Aim of the task:
Please transcribe the data below, starting at the line that contains "The width and height of the screenshot is (2576, 1456)." and ending at the line that contains "coordinates (1790, 129).", both included, and nothing else.

▶

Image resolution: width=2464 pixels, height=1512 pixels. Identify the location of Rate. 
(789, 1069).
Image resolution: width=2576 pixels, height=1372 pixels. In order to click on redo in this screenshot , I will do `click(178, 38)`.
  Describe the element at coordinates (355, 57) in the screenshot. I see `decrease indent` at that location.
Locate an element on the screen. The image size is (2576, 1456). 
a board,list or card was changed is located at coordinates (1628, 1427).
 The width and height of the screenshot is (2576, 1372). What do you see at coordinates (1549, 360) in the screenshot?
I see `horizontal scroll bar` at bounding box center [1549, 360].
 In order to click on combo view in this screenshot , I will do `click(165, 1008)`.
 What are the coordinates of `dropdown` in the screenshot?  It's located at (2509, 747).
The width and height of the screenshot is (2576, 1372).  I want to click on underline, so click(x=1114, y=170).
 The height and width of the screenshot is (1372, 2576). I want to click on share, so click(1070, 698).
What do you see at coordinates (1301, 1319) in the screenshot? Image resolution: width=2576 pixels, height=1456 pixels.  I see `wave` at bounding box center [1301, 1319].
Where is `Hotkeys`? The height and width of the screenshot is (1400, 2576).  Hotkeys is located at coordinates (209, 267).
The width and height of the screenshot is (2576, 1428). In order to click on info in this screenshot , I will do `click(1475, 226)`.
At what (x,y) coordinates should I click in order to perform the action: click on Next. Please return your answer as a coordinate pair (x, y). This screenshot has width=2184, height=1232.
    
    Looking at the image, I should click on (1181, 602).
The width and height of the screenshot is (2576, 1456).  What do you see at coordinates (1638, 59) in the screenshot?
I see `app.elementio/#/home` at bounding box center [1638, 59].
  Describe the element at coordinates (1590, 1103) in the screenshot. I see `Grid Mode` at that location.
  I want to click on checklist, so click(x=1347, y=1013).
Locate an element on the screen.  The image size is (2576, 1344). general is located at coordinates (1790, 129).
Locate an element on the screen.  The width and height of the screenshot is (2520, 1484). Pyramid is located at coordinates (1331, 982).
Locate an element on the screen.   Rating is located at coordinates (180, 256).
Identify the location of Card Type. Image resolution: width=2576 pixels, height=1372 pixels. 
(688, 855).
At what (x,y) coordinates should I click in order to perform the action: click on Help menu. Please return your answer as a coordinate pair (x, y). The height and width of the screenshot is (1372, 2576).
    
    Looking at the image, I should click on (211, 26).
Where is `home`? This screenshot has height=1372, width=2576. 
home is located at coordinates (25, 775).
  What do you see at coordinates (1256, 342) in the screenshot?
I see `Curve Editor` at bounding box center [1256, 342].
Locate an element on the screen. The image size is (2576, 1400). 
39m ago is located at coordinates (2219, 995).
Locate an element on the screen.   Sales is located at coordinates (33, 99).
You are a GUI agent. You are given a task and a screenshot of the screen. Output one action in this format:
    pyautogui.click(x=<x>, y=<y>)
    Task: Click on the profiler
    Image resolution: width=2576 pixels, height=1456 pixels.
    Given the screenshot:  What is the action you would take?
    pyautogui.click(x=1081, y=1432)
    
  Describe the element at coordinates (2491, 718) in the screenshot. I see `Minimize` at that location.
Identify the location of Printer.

◀

Solution to the problem:
The width and height of the screenshot is (2576, 1456).  What do you see at coordinates (1638, 59) in the screenshot?
I see `app.elementio/#/home` at bounding box center [1638, 59].
  Describe the element at coordinates (1590, 1103) in the screenshot. I see `Grid Mode` at that location.
  I want to click on checklist, so click(x=1347, y=1013).
Locate an element on the screen.  The image size is (2576, 1344). general is located at coordinates (1790, 129).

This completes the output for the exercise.